You no longer need to read hundreds of docs from different tools just to add observability and log collection to your stack with almost undifferentiated performance and ever increasing complexity the deeper you integrate.
- VES is a high performance, highly configurable and easy-to-understand observability data agent-aggregator
- Guiding principles
- Use cases
- Comparisons
- Getting started with VES
- Setting up VES
- Learning more about VES
- Roadmap
- Contributing
- License
Currently, the only way to use the latest development version of VES is self-hosting on linux. Their are no pre-built binaries or docker images for the current latest version of VES. We're working on adding these to get you started with VES faster.
See Building VES
The fastest and easiest way to get started with VES will be signing up for free to VES Cloud.

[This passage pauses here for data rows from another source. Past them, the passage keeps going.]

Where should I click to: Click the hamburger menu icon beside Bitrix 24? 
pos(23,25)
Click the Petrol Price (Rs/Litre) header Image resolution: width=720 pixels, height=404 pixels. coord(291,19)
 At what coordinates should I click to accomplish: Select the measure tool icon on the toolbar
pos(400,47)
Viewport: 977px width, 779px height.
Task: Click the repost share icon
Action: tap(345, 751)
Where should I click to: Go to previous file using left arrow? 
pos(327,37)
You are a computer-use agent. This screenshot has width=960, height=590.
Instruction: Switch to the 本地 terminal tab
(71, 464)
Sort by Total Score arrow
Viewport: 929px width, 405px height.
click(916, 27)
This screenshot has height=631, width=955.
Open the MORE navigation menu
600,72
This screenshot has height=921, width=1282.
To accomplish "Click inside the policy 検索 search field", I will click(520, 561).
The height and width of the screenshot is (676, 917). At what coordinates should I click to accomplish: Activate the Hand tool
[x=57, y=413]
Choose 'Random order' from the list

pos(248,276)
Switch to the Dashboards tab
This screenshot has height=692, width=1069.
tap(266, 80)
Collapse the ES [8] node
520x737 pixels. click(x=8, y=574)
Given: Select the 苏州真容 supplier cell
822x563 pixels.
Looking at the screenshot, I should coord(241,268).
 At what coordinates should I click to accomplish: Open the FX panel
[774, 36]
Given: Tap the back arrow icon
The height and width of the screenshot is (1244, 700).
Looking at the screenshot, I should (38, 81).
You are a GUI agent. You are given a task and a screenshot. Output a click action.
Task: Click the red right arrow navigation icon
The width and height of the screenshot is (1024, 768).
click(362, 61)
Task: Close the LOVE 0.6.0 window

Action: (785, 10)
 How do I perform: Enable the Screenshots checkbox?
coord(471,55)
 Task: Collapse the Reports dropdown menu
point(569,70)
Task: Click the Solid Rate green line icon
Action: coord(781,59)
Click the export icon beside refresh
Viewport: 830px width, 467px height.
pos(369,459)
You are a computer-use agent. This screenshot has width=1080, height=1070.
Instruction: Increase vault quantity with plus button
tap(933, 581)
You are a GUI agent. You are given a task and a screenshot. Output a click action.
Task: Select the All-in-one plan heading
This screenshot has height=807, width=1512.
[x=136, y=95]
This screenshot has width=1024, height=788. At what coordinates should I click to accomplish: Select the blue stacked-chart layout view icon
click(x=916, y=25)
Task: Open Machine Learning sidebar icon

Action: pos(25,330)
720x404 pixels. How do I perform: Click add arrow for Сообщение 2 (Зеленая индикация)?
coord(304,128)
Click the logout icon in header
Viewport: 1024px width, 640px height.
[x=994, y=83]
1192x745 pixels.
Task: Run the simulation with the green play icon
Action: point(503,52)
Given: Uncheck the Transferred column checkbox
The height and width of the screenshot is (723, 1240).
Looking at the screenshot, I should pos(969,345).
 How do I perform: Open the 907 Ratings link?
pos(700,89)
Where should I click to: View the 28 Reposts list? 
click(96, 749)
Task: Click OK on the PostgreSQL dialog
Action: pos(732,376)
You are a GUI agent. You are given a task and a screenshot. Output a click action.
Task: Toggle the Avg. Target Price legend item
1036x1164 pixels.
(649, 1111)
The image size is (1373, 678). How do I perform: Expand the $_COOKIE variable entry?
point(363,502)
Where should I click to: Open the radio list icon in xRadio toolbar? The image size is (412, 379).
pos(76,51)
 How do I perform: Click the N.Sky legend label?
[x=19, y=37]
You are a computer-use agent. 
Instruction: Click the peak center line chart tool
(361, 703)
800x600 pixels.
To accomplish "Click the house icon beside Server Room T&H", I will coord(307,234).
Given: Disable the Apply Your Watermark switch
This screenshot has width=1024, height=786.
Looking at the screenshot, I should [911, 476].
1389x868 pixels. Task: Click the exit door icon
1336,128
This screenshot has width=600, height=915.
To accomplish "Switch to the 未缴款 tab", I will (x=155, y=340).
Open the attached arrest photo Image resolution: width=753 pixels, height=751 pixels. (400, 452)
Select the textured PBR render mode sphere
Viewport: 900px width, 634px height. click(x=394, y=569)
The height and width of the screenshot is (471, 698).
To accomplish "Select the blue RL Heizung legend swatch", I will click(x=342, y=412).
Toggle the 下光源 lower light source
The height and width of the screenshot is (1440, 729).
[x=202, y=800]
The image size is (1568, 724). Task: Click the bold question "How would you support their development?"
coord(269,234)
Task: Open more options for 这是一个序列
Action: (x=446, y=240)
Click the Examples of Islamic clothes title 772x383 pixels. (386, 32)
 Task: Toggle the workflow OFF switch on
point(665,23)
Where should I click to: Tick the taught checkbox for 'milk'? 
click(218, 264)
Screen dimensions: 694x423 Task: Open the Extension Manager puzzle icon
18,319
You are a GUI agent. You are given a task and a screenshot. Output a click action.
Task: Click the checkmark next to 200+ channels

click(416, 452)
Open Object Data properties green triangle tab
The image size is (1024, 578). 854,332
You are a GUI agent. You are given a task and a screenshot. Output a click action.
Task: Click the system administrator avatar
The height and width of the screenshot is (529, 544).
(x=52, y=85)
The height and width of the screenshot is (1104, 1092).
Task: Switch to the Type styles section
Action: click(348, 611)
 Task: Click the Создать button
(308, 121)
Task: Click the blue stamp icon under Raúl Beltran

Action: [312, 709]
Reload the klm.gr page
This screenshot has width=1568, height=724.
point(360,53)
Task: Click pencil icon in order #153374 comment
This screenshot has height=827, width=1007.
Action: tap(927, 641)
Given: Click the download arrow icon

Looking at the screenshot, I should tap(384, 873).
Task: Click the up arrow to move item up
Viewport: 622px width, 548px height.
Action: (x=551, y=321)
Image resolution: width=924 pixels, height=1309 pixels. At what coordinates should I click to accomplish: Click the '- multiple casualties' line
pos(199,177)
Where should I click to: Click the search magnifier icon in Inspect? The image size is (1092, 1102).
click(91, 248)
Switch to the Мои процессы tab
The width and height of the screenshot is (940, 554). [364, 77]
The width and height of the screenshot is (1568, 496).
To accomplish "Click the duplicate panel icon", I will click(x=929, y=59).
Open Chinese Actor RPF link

Before you've built a VES binary containing the latest development of VES, Build VES. Configure various setting in the configuration file to your preferences.
Currently, VES does not support on-the-fly configuration settings. Work is being done to implement this by v1.0.0
Example configuration file:
[general]
enable_local_mode = true # whether VES is watching log files locally (on the same node as logs are produced)
enable_network_mode = true # whether VES is watching log files over a network (logs are produced on a different node)
[watcher]
enabled = true
checkpoint_path = "path/to/checkpoint.json" # path to the VES checkpoint file, required to support resuming on crashes or restarts
log_dir = "path/to/log/file(s)/directory" # path VES will use to watch and tail log files it's working on local mode
poll_interval_ms = 5000 # poll interval local log file watcher will use to check for any updates to the log_dir
recursive = false # whether the local log watcher will watch files in log_dir recursively
[parser]
# Currently, the parser module is non-configurable, work is being done to implement this
[buffer]
capacity_option = "unbounded" # Options: "bounded", "unbounded" determines what InMemoryBuffer capacity is set to at runtime
buffer_capacity = 10000 # determines the capacity InMemoryBuffer will be created with at runtime
batch_size = 200 # determine InMemoryBuffer batch size at runtime
batch_timeout_ms = 500 # determine InMemoryBuffer batch size based on the size at a point in time at runtime
overflow_policy = "drop_oldest" # determine how to handle InMemoryBuffer overflow at runtime
flush_policy = "batch_size" # determine InMemoryBuffer flush trigger at runtime
drain_policy = "batch_size" # determine InMemoryBuffer draining trigger at runtime
[buffer.durability]
type = "s-q-lite" # determine the durability settings for InMemoryBuffer at runtime. RECOMMENDED s-q-lite to allow graceful restarts without losing data during a crash
path = "/var/ves-sqlite-db/parsed_log_buffer.db" # determine location of the SQLite DB providing persistence to InMemoryBuffer at runtime
[shipper]
embedder_target_addr = "https://127.0.0.1:50051" # determine the gRPC address for the Embedding engine. Required to send aggregated/normalized logs to be converted to vector embeddings
connection_timeout_ms = 500 # determine time to wait before failing a new connection attempt to the Embedding engine
max_reconnect_attempts = 10 # determine reconnection to Embedding engine limit before declaring reconnection failure
initial_retry_delay_ms = 500 # determine delay before reconnection retry attempts to Embedding engine
max_retry_delay_ms = 30000 # determine ceiling for exponential backoff while retrying reconnections to Embedding engine
backoff_factor = 2.0 # determine multiplier for reconnection to Embedding engine retry growth
retry_jitter = 0.2 # determine random reconnection to Embedding engine jitter percentage to avoid thundering herd problem on successful reconnection to Embedding engine
send_timeout_ms = 3000 # determine max timeout to push one aggregated/normalized logs batch into Embedding engine gRPC stream
response_timeout_ms = 10000 # determine max timeout to wait for response from Embedding engine before declaring gRPC stream unhealthyThe above example configuration file can be used as a base to start using VES.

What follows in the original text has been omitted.